I apologize in advance if this question is poorly-posed: I'm an astronomer, not a statistician. My question is specifically aimed to help me figure out whether Gaussian processes is an appropriate technique for my problem.
Using a telescope and a fiber-fed spectrograph, my project has taken the optical spectrum of a galaxy at many locations. The sampling pattern for a single pointing is in the first image, and is repeated three times in total, with different spatial offsets, in order to fill in the gaps (second image). Ideally, I would want to construct estimates of certain quantities over a grid covering the galaxy.
My naive method would be to analyze each fiber's spectrum separately, so that I had $3 N_{fibers}$ point-estimates of the quantities of interest, and then construct a Gaussian process to estimate those quantities everywhere. Similarly, I could construct a Gaussian process for the spectra themselves, then analyze the GP on my grid of choice to find the quantities I'm interested in. However, I'm not sure this is even a valid approach, since my observations are not discrete, but rather, are coincident.
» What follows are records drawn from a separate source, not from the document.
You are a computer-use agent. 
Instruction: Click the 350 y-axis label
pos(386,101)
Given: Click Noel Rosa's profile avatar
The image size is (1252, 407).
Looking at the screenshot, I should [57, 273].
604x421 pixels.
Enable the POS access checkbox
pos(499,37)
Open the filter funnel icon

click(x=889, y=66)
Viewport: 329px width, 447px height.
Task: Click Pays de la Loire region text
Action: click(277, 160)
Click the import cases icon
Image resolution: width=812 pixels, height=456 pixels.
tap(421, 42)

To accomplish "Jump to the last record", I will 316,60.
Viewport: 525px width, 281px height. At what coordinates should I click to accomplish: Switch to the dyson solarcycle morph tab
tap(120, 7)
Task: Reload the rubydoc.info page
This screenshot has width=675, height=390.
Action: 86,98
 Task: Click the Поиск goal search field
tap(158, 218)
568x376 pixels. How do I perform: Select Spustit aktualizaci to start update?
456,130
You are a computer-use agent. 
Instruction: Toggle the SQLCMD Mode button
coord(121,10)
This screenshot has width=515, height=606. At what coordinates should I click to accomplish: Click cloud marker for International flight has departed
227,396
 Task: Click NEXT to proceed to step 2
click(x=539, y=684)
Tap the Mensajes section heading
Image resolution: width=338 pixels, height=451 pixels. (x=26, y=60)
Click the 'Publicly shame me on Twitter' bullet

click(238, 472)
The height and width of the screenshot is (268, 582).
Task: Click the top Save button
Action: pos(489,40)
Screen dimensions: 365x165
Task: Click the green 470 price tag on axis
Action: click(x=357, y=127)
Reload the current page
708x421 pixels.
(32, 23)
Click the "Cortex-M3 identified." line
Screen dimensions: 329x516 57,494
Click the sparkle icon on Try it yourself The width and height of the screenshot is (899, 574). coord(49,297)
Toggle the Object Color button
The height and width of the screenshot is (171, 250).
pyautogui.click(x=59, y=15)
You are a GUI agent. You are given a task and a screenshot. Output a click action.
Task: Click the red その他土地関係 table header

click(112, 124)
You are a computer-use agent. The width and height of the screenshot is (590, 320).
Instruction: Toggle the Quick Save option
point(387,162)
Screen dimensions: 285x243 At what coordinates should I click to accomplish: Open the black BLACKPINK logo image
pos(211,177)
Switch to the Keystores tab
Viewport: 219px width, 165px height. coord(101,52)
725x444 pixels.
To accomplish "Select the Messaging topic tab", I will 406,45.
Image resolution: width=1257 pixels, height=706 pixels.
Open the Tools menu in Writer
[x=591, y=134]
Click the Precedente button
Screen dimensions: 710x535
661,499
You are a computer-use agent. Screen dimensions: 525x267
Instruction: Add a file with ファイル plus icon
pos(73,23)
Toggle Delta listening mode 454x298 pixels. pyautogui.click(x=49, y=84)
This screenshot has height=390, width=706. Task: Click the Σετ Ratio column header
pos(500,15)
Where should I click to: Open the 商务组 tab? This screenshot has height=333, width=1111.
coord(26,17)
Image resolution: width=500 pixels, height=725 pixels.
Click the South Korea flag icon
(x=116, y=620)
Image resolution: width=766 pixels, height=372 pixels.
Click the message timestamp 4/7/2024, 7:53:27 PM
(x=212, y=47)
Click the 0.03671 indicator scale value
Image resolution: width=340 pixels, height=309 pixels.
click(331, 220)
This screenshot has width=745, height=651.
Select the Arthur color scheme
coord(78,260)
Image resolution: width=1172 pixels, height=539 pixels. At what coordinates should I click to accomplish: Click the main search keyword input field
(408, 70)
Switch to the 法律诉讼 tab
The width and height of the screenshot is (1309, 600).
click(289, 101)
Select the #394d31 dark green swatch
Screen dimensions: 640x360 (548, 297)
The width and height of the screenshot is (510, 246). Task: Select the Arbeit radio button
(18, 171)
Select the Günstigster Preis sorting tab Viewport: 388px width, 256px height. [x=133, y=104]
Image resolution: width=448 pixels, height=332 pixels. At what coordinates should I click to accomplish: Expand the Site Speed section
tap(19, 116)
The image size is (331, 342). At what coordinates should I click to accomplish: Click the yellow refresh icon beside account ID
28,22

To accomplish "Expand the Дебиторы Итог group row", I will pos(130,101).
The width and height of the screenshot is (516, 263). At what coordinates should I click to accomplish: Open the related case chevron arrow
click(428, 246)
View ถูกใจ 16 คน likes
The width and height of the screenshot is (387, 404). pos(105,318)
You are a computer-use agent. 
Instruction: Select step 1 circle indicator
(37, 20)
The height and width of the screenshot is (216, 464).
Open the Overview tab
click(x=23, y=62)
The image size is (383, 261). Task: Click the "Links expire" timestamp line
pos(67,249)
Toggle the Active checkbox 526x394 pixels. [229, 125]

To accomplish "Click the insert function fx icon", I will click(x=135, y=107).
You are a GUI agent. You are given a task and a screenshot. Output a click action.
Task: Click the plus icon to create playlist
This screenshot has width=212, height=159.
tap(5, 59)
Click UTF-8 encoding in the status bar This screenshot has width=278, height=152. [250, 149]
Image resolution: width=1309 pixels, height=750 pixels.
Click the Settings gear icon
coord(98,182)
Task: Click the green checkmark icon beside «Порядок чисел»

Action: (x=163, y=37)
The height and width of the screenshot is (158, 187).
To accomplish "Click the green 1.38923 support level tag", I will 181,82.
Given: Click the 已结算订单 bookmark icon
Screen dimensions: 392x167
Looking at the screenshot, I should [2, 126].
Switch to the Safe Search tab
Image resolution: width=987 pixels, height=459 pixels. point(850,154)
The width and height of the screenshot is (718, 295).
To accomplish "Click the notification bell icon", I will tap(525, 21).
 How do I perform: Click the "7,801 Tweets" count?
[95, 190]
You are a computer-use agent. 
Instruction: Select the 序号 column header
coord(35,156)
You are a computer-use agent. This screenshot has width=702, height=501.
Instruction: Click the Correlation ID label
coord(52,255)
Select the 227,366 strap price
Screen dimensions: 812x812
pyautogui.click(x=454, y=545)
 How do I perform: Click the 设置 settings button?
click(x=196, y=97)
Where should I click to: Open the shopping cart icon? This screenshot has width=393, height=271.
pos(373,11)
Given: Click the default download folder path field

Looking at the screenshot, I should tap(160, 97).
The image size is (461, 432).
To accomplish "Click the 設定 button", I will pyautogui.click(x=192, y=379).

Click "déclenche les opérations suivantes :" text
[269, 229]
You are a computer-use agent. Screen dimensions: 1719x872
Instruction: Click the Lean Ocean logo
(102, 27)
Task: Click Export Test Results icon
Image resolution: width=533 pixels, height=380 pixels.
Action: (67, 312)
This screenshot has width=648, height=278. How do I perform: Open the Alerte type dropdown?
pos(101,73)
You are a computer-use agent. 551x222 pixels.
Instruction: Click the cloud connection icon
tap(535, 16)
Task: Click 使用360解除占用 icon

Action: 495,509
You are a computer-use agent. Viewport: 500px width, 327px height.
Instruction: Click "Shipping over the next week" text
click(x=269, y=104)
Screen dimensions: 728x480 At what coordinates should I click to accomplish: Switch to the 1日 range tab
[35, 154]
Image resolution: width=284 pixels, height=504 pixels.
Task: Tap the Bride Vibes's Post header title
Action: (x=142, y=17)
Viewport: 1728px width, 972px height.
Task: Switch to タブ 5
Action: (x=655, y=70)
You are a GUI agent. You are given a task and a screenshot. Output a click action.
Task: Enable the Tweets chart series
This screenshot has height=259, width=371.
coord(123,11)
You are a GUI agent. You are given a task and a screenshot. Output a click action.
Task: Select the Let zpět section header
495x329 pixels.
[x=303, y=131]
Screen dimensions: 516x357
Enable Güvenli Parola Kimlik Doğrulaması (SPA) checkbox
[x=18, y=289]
Unlike, for example, soil scientists, who might sample dirt from a very discrete location, and then move 50 meters away & repeat, my observations overlap spatially, so I am integrating over all the light a galaxy gives off. It's not obvious to me that I would be allowed to neglect any spatial variation that may exist within a given measurement. In other words, is a Gaussian process even valid when individual sampling locations are not small? Can I build in an additional spatial term to account for the the light "mixing" within a single fiber?
Addendum: Traditionally, spectra are just interpolated, resampled on a grid, and then analyzed, which also strikes me as extremely wrong--but if I'm going to rain on colleagues' parades, I want to at least present an alternative method.